TASK:
Where a line holds the word "green", copy it from the records.
** Opening ENTRIES SUPPLIED block **
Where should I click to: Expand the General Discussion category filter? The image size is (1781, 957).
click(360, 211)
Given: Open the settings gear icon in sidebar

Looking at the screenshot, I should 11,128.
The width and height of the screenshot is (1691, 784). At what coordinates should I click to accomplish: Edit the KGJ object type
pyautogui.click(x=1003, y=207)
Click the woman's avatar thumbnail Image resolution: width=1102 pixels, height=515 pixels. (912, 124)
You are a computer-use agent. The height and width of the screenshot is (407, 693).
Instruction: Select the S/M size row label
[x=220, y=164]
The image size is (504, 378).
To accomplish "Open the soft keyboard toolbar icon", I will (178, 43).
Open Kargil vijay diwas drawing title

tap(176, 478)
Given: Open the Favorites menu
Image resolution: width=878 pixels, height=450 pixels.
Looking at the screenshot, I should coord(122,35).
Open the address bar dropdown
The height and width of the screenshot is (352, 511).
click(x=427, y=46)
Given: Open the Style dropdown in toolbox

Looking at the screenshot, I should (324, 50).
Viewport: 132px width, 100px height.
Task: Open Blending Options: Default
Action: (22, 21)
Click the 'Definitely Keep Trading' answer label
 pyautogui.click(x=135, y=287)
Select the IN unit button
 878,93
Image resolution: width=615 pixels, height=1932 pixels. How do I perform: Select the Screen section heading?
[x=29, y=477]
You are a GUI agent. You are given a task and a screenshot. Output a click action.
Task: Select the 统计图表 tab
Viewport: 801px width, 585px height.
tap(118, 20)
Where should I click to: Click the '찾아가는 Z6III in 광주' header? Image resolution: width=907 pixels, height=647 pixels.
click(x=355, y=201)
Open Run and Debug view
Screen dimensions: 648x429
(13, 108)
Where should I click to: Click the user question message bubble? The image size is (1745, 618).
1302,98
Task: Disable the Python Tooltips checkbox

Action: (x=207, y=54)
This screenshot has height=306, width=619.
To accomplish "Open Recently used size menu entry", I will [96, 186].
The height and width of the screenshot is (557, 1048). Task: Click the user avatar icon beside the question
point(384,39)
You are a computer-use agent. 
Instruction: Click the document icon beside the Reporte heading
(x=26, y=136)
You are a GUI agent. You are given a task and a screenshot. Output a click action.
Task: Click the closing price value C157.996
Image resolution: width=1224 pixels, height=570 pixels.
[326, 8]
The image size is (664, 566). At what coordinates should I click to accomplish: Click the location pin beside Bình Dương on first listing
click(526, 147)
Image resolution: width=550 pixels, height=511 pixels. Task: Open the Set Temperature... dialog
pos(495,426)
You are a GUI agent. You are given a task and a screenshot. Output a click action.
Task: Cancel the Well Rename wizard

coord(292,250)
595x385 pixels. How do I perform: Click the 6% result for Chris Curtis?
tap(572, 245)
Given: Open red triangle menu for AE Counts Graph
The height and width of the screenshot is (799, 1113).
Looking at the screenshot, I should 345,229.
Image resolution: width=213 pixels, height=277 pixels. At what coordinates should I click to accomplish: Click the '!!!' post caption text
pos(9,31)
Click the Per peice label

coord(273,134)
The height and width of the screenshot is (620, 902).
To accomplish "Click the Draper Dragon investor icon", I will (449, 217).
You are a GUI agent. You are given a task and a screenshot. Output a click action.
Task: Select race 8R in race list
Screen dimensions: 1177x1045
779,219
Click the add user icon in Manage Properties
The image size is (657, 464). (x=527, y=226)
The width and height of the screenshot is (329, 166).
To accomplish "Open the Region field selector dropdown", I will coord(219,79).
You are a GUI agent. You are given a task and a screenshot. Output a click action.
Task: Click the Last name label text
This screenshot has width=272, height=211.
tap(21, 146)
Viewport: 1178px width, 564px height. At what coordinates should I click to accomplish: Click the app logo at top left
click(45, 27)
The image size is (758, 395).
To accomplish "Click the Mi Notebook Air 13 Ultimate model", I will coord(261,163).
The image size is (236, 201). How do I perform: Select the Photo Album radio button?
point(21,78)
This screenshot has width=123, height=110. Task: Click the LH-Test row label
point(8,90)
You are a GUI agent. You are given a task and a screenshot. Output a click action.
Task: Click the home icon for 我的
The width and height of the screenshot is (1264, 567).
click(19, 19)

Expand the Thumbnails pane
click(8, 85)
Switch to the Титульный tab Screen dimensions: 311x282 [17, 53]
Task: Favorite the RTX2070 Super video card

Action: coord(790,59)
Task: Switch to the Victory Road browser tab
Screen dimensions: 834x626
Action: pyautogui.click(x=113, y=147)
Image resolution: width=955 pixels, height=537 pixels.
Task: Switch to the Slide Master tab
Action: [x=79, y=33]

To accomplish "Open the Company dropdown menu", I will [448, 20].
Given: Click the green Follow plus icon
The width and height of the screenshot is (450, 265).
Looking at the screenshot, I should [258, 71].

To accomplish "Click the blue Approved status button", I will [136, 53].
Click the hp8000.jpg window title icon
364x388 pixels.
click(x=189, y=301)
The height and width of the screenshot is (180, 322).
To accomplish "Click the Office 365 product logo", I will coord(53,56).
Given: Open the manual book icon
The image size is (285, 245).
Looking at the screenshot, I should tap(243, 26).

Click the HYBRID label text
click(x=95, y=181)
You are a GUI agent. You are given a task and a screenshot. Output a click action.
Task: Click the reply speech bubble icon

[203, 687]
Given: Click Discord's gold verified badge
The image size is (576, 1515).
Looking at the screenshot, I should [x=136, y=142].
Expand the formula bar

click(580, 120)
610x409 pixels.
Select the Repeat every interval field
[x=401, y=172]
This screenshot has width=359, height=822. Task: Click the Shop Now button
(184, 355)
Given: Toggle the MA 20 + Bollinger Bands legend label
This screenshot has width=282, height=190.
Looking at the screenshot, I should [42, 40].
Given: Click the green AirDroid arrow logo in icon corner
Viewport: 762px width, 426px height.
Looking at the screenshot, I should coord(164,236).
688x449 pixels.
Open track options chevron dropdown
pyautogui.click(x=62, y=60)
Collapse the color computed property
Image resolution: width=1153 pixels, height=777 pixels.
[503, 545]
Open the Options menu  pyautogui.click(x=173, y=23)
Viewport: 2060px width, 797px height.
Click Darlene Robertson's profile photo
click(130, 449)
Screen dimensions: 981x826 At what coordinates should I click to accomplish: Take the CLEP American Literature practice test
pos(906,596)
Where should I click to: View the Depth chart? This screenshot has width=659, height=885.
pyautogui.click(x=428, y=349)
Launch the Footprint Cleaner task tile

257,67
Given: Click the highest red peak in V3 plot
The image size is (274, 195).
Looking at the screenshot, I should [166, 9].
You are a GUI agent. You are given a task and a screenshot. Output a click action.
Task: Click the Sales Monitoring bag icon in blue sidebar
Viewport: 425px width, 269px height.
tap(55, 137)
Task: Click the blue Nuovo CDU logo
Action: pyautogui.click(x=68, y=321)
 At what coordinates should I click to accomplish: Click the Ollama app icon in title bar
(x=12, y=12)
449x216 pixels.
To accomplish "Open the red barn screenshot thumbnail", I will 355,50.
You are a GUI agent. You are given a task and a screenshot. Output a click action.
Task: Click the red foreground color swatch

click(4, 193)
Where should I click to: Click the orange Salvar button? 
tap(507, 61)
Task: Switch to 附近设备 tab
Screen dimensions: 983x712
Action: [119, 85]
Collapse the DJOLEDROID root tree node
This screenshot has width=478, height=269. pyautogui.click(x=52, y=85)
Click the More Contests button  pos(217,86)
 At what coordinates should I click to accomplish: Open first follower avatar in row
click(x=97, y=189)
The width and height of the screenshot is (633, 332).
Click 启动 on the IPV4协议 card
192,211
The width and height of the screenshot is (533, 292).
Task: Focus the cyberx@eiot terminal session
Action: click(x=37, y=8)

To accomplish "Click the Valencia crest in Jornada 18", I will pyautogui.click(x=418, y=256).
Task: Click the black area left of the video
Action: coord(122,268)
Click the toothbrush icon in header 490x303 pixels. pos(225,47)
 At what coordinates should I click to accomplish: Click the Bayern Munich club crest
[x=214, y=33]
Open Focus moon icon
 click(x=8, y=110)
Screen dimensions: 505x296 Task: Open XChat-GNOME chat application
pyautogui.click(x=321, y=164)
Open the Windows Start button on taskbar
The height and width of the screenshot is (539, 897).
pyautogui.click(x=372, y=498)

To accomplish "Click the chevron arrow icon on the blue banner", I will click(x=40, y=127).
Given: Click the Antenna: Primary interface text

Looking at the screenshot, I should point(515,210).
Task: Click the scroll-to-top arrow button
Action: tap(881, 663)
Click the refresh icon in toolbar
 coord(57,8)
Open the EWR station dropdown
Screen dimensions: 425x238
** Closing ENTRIES SUPPLIED block **
ANSWER BELOW:
Given: Click the green Follow plus icon
Given: Click the green AirDroid arrow logo in icon corner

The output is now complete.